Years ago businesses were considered to be on the cutting edge if they embraced social media. Entrepreneurs, in particular, may not have seen the value upfront. Why spend precious time on social media platforms when the best target customers weren’t using them and the focus needed to be on building a business? Well, all that’s changed.
So, how can a small business use social media to its advantage?
Build a community
People tend to hold positive attitudes toward members of their own groups, a phenomenon known as in-group bias. The term originates from a social identity theory, which developed as the result of studies conducted by social psychologist Henri Tajfel. He discovered that people can form in-groups, as well as out-groups, within a matter of minutes. Think about motorcyclists. They wave or nod to one another as they pass on the street; perfect strangers with the one connection of cruising around town on two wheels, yet they acknowledge that they are all members of the same group.
Try thinking about your customers as a community and your company as the common connection they all share. A Facebook page for your business may be the perfect place to bring your community together. Make your customers feel important by posting announcements that pertain to them and induce online conversations among your community members. Tear down barriers by introducing your employees to your community through live events, and then post pictures of the events on your Facebook page to showcase those who attended and entice others to come to your next event.
Listen to your customers
You know the expression “we all have two ears and one mouth for a reason”? People often forget this with social media. Consider Twitter. A big advantage of using Twitter for small businesses is that they can quickly and easily create free publicity and buzz for their business. But many Twitter users forget to listen and engage. They blindly send message after message promoting their business. Try using Twitter as a listening tool. Search your company name, products, and leadership team. You might be surprised at the mentions you’ll find. And because of the viral nature of Twitter (Re-tweets), each customer comment – positive or negative – can take on a life of its own. This can be great for a business.
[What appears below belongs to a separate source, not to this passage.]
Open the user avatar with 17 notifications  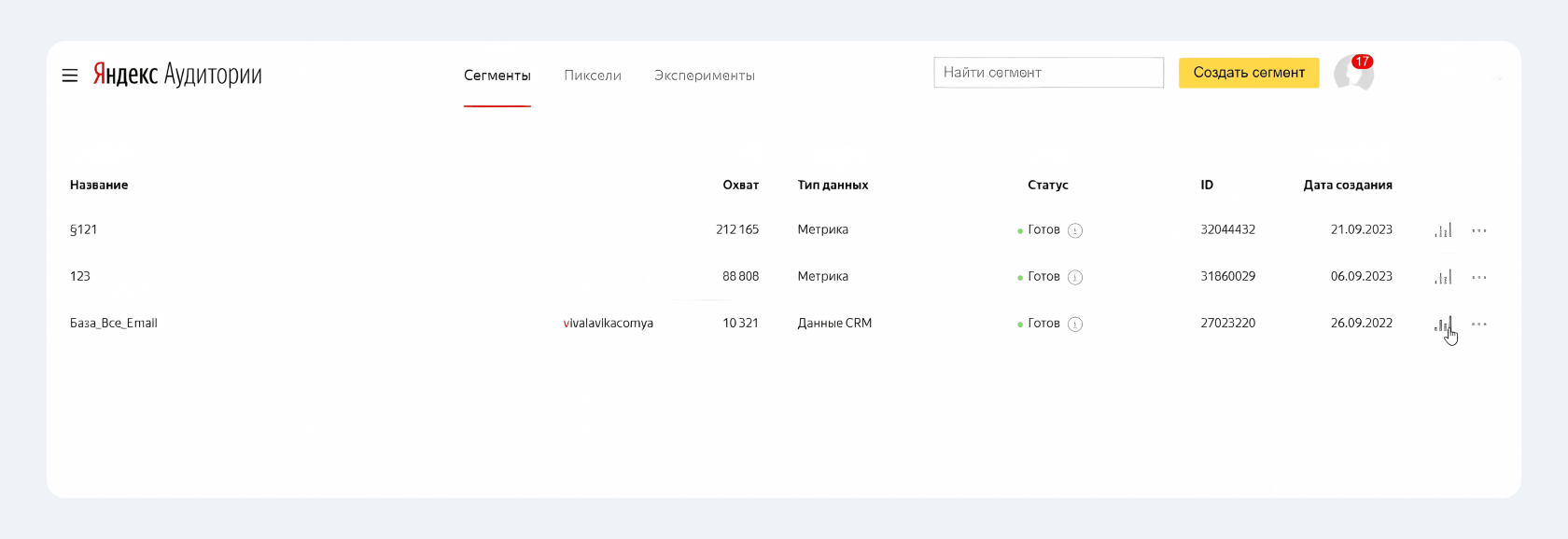coord(1354,73)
By letting your customers know that you are listening, they may be encouraged to speak up more often. This word of mouth, spoken by actual customers, is the most valuable promotion you can get. You can talk up the benefits of your company all you want, but prospects will always give more weight to what your customers are saying about you, than what you are saying about you. Opening up the lines of communication can be very intimidating, especially in such a public forum. What if the Tweet is a customer complaint? Is any publicity good publicity? Your customers know that you are human and are capable of making mistakes. What matters most is how you handle these mistakes. The key is to be transparent and respond immediately to any problems. When customers see that you are willing to fix problems in a timely manner, they soon forget about the initial complaint. What they will remember is the resulting solution.
Inform (and educate) your customers
Customers appreciate the opportunity to learn about updates or upgrades, special offers, or other valuable information. Keep them involved by creating and maintaining a blog as part of your company’s website. Post current information about your product or service, descriptions of upcoming events, or other material such as graphics or video. One of the challenges that many bloggers have is what to write about. Write what you know!
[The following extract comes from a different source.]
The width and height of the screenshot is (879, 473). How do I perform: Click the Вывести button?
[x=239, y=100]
At one blog a week that would keep you busy for just about a year! Let your blogs establish credibility and trust, and provide insight into your company’s philosophy and personality. Don’t be the only author. Let your employees showcase their knowledge and expertise of the products or services your company offers. Customers notice the attitudes of employees toward the company they work for. Blogs show customers that the connection is not broken once a sale is made. If you can provide constant, current, relevant content to your customers through blogs, the bond will become stronger.
Of course, all of these social networking tools can serve multiple purposes. What’s important is that every business gets to know their customers, including learning where those customers go to get information. Then participate and engage with them where they are already.